GOAL: Rewrite the stretch of lines from the one containing "How do I perform: Open" through the one containing "[x=50, y=82]", both included, as a numbered list. Omit blank lines and leave the pictures out of your answer.

** START DATA FOR THE TASK **

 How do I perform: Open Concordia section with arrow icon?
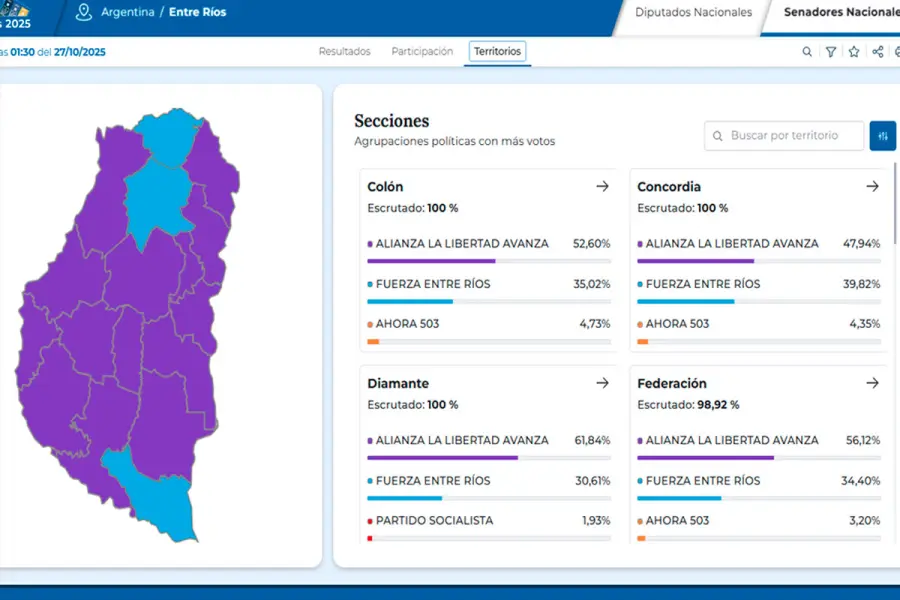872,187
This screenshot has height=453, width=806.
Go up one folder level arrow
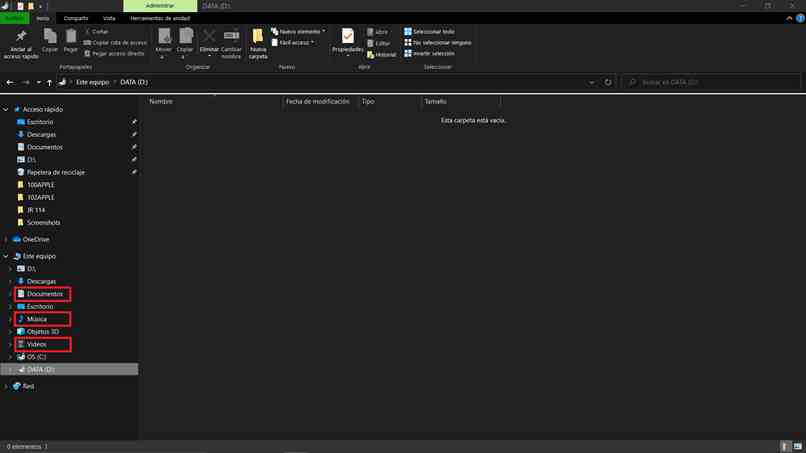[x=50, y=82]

** END DATA FOR THE TASK **
** START DATA FOR THE TASK **

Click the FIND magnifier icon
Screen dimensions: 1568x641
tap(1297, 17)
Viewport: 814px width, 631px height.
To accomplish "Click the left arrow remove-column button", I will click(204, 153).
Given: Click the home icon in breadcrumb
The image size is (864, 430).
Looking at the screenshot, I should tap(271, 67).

** END DATA FOR THE TASK **

EXERCISE SOLUTION:
1.  How do I perform: Open Concordia section with arrow icon?
2. 872,187
3. This screenshot has height=453, width=806.
4. Go up one folder level arrow
5. [x=50, y=82]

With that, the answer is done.